■ INSTRUCTIONS FOR THE TASK:
Copy out each line featuring the string "containing" from the entries beneath.

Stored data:
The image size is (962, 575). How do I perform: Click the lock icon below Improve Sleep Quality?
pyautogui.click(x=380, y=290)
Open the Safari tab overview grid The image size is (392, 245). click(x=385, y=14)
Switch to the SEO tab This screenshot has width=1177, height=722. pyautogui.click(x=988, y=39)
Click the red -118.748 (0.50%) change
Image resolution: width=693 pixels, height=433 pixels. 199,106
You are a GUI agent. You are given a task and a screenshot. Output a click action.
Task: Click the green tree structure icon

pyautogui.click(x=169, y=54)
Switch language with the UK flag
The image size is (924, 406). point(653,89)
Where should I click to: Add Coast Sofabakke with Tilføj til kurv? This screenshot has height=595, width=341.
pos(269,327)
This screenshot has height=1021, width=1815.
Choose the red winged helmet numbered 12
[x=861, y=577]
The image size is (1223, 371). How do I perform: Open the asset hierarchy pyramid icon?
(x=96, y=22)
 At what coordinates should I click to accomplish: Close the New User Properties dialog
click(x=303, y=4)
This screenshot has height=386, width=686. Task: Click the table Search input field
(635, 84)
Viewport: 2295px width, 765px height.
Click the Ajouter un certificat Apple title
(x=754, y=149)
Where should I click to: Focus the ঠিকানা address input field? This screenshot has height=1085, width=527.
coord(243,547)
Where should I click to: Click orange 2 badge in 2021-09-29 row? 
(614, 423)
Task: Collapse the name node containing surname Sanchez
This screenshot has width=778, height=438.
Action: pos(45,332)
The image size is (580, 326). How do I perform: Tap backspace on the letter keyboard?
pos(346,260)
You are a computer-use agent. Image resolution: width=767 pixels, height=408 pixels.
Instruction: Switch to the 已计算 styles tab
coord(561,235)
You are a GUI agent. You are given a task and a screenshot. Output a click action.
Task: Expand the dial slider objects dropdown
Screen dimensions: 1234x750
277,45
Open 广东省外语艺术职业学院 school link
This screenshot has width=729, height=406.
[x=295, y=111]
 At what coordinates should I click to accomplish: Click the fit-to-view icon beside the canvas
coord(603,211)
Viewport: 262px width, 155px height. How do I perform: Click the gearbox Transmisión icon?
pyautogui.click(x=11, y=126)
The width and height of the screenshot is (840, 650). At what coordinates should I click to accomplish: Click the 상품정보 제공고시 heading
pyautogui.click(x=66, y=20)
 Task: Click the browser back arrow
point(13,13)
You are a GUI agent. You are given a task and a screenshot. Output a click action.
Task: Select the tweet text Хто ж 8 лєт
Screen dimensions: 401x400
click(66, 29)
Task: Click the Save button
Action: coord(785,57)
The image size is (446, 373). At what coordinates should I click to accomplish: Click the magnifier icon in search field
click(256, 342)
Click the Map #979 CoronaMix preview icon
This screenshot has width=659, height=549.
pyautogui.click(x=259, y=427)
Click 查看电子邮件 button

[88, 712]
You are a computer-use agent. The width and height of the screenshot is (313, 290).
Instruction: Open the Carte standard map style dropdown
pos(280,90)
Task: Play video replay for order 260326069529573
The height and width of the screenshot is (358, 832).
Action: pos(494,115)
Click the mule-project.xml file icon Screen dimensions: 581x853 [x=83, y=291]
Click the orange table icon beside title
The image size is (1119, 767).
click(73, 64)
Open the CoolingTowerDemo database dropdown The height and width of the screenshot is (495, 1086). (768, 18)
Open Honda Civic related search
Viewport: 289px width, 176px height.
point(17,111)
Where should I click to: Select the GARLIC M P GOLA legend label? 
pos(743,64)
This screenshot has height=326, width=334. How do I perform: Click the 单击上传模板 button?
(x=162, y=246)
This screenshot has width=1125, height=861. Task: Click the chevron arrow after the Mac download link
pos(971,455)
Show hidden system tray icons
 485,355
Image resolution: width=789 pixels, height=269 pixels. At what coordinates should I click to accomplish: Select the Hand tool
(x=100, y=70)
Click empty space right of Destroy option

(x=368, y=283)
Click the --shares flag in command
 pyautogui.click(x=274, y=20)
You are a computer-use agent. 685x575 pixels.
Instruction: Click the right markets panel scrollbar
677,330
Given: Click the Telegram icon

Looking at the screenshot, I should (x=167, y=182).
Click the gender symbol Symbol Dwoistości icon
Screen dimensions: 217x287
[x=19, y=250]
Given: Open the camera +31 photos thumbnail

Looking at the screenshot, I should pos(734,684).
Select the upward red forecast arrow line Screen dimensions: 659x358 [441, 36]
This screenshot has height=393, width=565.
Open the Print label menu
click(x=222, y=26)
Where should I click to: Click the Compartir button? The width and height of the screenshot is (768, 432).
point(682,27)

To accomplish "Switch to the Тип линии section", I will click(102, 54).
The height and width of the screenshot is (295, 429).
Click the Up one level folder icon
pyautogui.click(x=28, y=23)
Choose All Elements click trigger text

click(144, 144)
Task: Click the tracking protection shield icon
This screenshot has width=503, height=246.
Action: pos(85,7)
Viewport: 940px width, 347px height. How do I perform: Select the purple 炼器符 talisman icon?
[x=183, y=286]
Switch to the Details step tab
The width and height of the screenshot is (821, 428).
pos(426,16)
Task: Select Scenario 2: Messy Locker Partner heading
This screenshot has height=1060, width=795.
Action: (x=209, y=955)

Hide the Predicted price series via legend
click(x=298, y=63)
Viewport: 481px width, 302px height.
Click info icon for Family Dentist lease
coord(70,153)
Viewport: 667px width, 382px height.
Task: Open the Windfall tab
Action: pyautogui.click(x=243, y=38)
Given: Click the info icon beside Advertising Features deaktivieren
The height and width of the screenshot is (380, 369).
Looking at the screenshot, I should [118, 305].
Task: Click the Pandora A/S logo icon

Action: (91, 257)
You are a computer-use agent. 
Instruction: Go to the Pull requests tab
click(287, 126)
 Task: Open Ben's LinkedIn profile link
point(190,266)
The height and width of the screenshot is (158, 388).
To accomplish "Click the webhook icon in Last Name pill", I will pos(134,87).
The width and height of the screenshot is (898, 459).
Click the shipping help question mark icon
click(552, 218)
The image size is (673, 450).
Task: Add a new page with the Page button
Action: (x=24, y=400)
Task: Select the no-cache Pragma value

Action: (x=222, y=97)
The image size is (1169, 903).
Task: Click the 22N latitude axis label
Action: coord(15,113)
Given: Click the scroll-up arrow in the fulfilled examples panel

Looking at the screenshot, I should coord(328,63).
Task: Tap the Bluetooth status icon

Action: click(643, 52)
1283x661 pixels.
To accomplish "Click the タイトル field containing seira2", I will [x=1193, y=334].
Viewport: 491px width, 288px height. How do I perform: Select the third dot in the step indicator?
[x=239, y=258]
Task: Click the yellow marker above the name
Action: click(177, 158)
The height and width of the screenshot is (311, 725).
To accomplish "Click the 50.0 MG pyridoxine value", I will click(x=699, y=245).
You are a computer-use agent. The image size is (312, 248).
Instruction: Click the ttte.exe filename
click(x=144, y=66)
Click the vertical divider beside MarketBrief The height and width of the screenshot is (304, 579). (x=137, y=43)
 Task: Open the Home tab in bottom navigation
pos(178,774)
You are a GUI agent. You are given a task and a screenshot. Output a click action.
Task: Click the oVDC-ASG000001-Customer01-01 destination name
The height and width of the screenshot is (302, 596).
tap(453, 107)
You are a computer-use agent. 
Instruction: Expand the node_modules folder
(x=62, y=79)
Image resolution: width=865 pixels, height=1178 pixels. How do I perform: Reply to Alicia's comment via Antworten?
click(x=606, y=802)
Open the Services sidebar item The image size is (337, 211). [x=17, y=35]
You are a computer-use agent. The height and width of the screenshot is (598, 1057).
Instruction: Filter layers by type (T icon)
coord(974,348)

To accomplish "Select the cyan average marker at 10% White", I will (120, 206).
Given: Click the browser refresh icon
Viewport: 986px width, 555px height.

■ REPLY TO THE TASK:
Task: Collapse the name node containing surname Sanchez
To accomplish "Click the タイトル field containing seira2", I will [x=1193, y=334].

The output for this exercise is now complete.